Gerade das Kommunahlwahlergebnis 2008 ist deshalb besonders erschütternd, weil es der NPD gelungen ist, flächendeckend in die Kreistage einzuziehen. Die absoluten Stimmverluste (150.000 Stimmen statt 190.000 bei der Landtagswahl) relativieren sich vor dem Hintergrund der niedrigen Wahlbeteiligung aber auch der Tatsache, dass in den kreisfreien Städten Dresden, Leipzig und Chemnitz nicht gewählt wurde.

Die Strategie der Polizei betrachteten Hanneforth und Bringt als zwiespältig. Mit der Soko-Rex hatte Sachsen anfangs ein Vorbild im Kampf gegen Rechtsextremismus geschaffen, das aber versagte, als die Gefahr sich weg von kriminellen Rechtsradikalen hin zu lokal verfestigenden rechtsradikalen Strukturen bewegte. Auch habe die Politik unter der ideologischen Devise des Kampfes gegen jeden Extremismus die Polizei nicht richtig geführt. Bemängelt wurde, dass sowohl einzelne Polizeidienststellen als auch der Staatsschutz (Skandal um die Nazi-Kameradschaft "Sturm 34"), wie auch die Kommunen und Ordnungsämter unterhalb der Führungsebenen der Gefahr nicht konsequent genug begegneten. Teilweise findet die NPD sogar Akzeptanz. Bei einigen Vorfällen in Dresden habe sich gezeigt, dass etwa das Ordnungsamt das Versammlungsgesetz anders als in anderen Bundesländern nicht konsequent genug anwende.

Landespolizeipräsident Sachsen: Gefahr von Rechts ernst nehmen

Bernd Merbitz, Landespolizeipräsident Sachsen, machte uns im nächsten Gespräch deutlich, dass er die Bedrohung durch die Neonazis mehr als ernst nimmt. Der engagierte ehemalige Leiter der Soko-Rex arbeitet seit langem daran, dass die sächsische Landes- und Kommunalpolitik die Gefahren von Rechts ebenfalls ernst nimmt. Merbitz hat es allerdings schwer. Ihm fehlen Verbündete im Kampf. Für ihn ist die Zusammenarbeit mit der Zivilgesellschaft daher unabdingbar.

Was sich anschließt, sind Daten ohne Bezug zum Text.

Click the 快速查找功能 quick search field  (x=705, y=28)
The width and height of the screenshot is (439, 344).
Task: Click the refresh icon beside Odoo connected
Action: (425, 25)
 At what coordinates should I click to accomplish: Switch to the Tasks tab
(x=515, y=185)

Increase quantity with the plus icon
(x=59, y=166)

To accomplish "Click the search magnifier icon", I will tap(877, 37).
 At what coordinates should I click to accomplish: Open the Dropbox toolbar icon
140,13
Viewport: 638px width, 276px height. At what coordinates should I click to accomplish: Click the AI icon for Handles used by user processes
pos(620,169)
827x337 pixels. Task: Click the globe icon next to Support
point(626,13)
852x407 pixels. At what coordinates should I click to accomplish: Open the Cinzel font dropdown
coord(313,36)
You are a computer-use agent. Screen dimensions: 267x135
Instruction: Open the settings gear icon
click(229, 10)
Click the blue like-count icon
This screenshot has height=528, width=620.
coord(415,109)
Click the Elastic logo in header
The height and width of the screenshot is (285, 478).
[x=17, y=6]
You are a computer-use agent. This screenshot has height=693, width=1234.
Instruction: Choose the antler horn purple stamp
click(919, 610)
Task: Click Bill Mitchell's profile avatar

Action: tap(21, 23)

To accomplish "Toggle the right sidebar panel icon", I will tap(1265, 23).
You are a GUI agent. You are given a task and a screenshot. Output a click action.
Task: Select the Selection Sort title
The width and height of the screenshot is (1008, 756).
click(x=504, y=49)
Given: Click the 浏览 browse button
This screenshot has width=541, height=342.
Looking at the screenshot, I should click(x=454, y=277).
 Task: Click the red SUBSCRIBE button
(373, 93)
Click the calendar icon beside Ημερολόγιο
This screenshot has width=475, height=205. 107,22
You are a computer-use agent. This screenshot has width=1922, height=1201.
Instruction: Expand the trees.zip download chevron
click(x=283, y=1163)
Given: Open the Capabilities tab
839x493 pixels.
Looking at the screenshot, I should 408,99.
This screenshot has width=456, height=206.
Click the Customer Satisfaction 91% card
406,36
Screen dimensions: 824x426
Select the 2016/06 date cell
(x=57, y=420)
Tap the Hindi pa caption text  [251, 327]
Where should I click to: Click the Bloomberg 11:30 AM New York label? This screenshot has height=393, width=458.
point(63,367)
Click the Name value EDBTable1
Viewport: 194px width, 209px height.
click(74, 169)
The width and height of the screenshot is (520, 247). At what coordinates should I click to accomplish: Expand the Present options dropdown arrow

Nach seiner Analyse fehlt es vor allem in den Kommunen an demokratischer Kompetenz, um z.B. Wortergreifungsstrategien und der Anwesenheit von rechten Kommunalpolitikern wirksam entgegenwirken zu können.

Er selbst führe die Polizei so, dass alle Möglichkeiten ausgeschöpft werden, um Neonazis zu bekämpfen. Allein die schiere Zahl der in Sachsen vermuteten bis zu 30 Kameradschaften und ihre zunehmende Lernfähigkeit setzt polizeilichen Mitteln Grenzen. Die NPD führt ihren antidemokratischen Kampf immer professioneller. Sie wird aber durch die Kooperation mit außerparlamentarischen Kräften wie eben den Kameradschaften auch angreifbarer. Um handlungsfähiger zu werden, werde die Soko-Rex auch nach und nach wieder aufgebaut und verstärkt. Aber ihrer Personalstärke sind Grenzen gesetzt. Insbesondere bei Großdemonstrationen und bei Fußballspielen mit gewaltbereiten Anhängern ist man auf die Mithilfe aus anderen Bundesländern angewiesen. Bei uns blieb der Eindruck eines kämpferischen Polizeipräsidenten haften, dem es immer noch an Unterstützung auch bei den eigenen Leuten mangelt.
Langfristige Strategien entwickeln

Bei anschließenden Treffen mit Christopher Metz, Direktor der Landtagsverwaltung, wollten wir etwas über den täglichen Kleinkrieg mit der NPD-Fraktion erfahren. Metz' Devise: Zusammenhalt der demokratischen Fraktionen und Konfrontation mit der NPD nur dort, wo man sie gewinnen kann. Andernfalls baue man die Partei auf. Im Sächsischen Landtag ist es dadurch gelungen, die Handlungsspielräume der Partei einzugrenzen. Maßnahmen wie ein Werbeverbot im Haus oder die Nichtnutzung parlamentarischer Räume für Fraktionen treffen aber immer auch alle Fraktionen im Haus, da die NPD als nicht verbotene Partei Anspruch auf Gleichbehandlung genießt.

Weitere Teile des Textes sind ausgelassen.